Les décors du film se limitent à une vieille maison en ruine où la famille est réfugiée, et à une caverne voisine, où naturellement Ro-Man a établi son laboratoire. Ce dernier est bien spartiate, puisqu'on y trouve seulement un écran de communication qui sert à Ro-Man à entrer en liaison avec son maître, le Guide Suprême, ainsi qu'une drôle de machine émettant des bulles de savon (la pointe de la technologie!). On ne sait pas à quoi sert cet engin, mais Ro-Man la manipule tout le long du film.

Quant à la résurrection des dinosaures, les scènes de combats sont en fait tirées d'autres films, il s'agit de stock-shots de Tumak, fils de la jungle (1940).

Improbabilité du scénario, ringardise du monstre et décors minimalistes, voilà ce qui pourrait caractériser Robot Monster. Vous ne vous ennuierez pas une seconde à la vision de ce film plus qu'improbable : le gros Ro-Man poursuit les deux héros, mais le costume de gorille n'étant pas pratique pour être rapide et faire la course, les protagonistes paraissent faire exprès de faire une chute tous les cinq mètres pour se faire rattraper. Plus tard, lorsque l'héroine du film est capturée, on voit Ro-Man qui s'apprête à la ligoter. Il reçoit au même moment un appel de son chef via l'écran de communication. Il laisse alors sa captive inconsciente (elle s'est naturellement évanouie pour lui faciliter la tâche). Lorsqu'il revient à elle, nous la voyons comme par enchantement entièrement ligotée... Toute la magie du cinéma! Niveau effets spéciaux, lorsque Ro-Man anéantit une fusée, elle crashe dans une explosion et une nuée d'éclairs, mais nous distinguons parfaitement la main qui tient l'appareil (à défaut d'un fil comme dans Plan 9 from Outer Space).
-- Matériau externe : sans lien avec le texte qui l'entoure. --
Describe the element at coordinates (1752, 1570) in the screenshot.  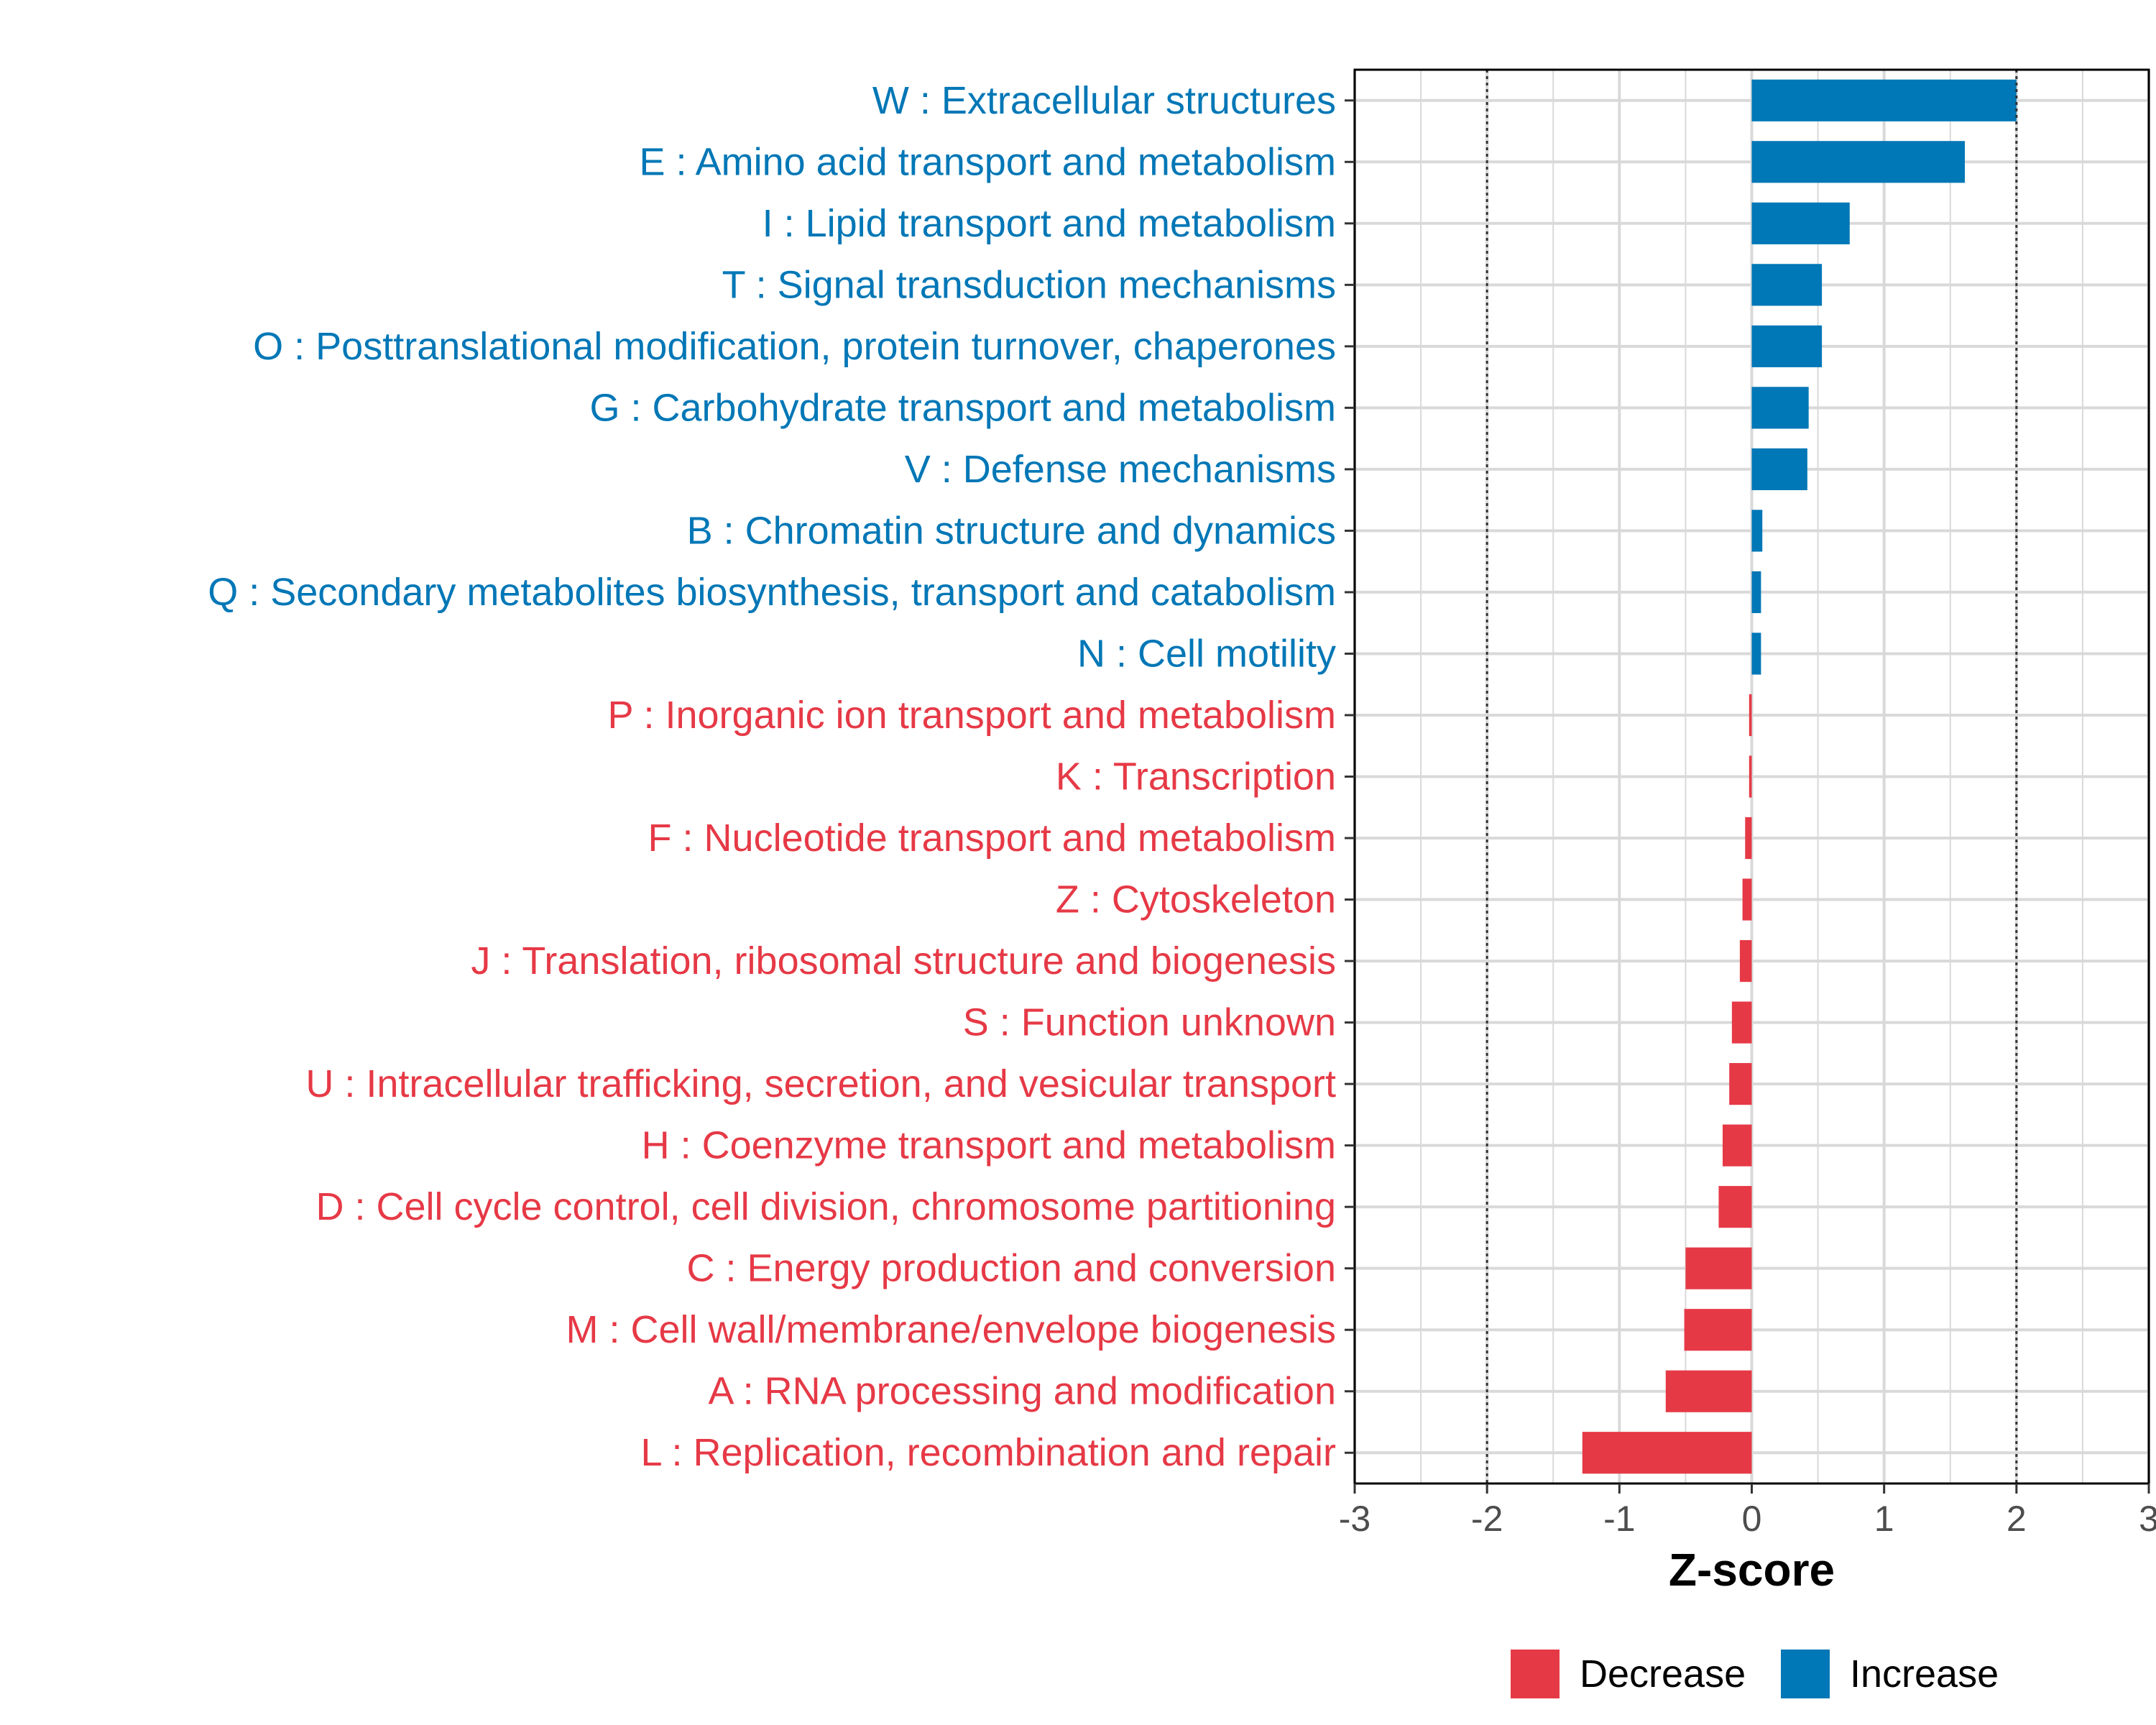
I see `x-axis-title: Z-score` at that location.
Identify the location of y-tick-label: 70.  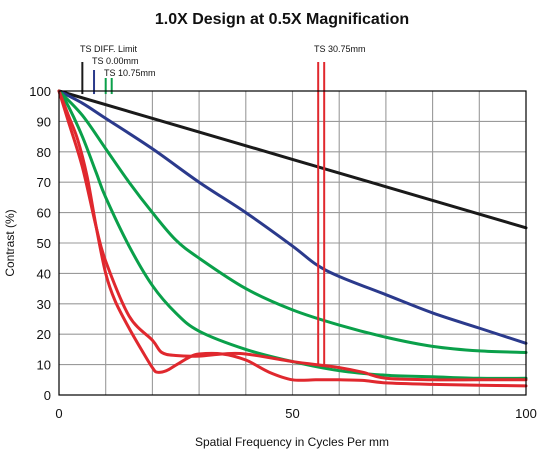
(44, 182).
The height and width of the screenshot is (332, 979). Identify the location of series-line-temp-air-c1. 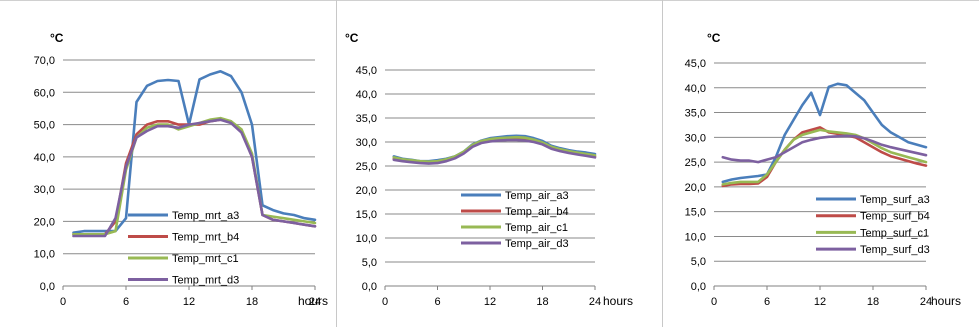
(494, 149).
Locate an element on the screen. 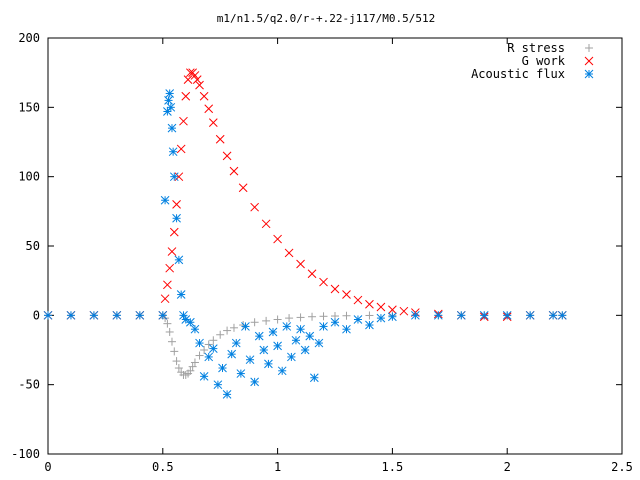 The image size is (640, 480). y-tick-label: -100 is located at coordinates (26, 454).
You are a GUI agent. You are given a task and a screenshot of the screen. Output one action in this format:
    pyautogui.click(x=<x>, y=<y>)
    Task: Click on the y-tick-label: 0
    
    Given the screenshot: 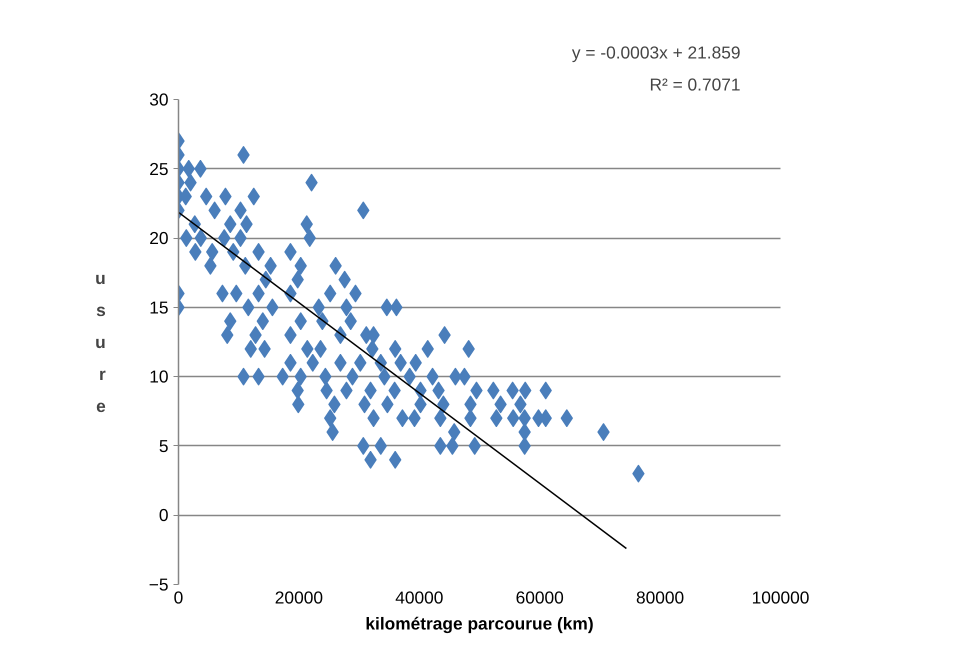 What is the action you would take?
    pyautogui.click(x=164, y=516)
    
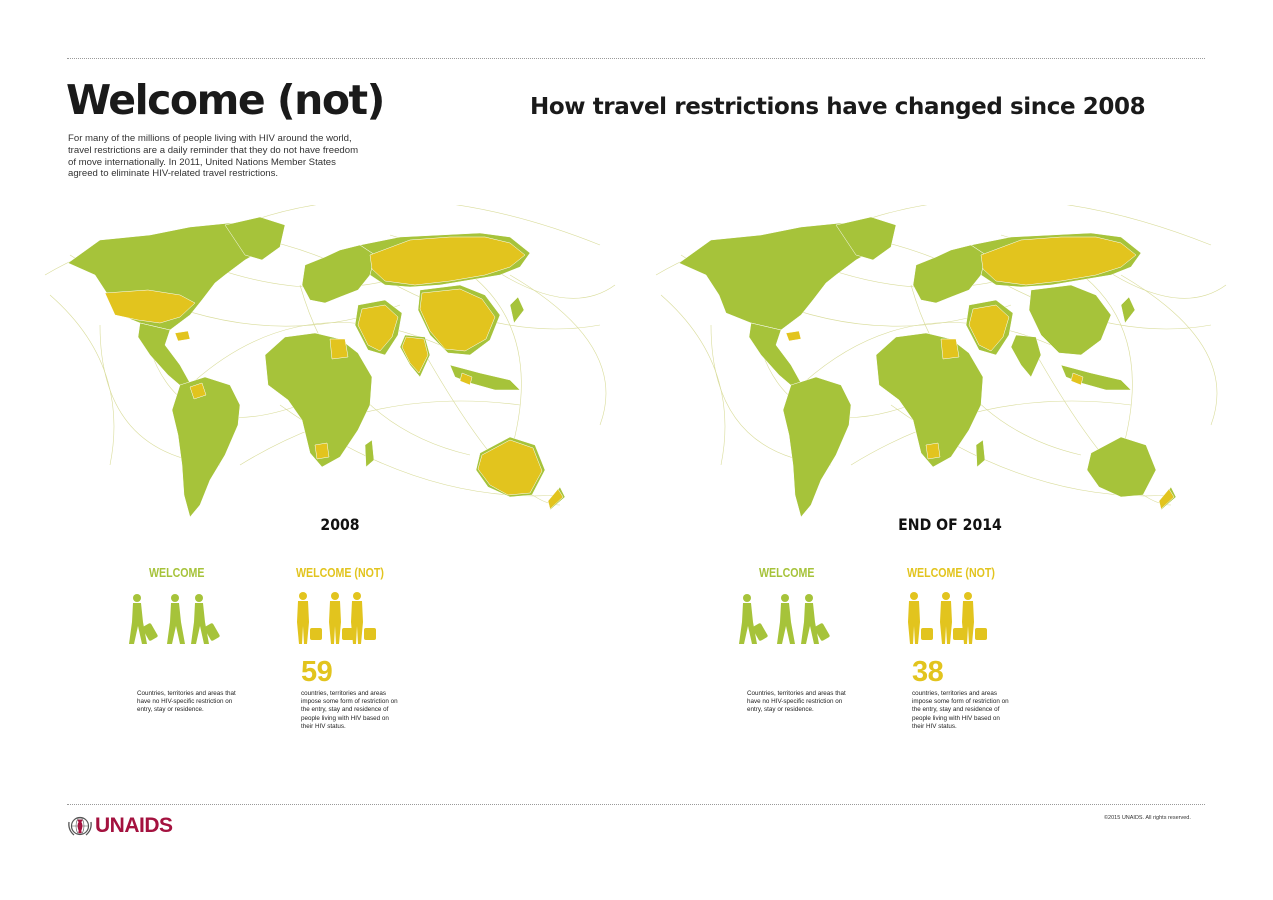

Inutile de préciser que lors de sa sortie au cinéma, Robot Monster fut descendu par les critiques. Le film était alors sorti en 3D. Des rumeurs ont circulé au sujet du réalisateur Phil Tucker, qui devant l'accueil réservé à son film, aurait tenté de se suicider. Quoi qu'il en soit, à défaut d'une carrière de réalisateur (qui ne décollera jamais), il travaillera comme monteur et en post production sur diverses œuvres plus "honorables" comme Orca (1977), de Michael Anderson ou le remake de King Kong (1976).
Robot Monster, petit film culte aujourd'hui pour sa ringardise est à conseiller si vous appréciez ce genre de nanars. Idéal en duo avec Plan 9 from Outer Space pour animer votre soirée vidéo.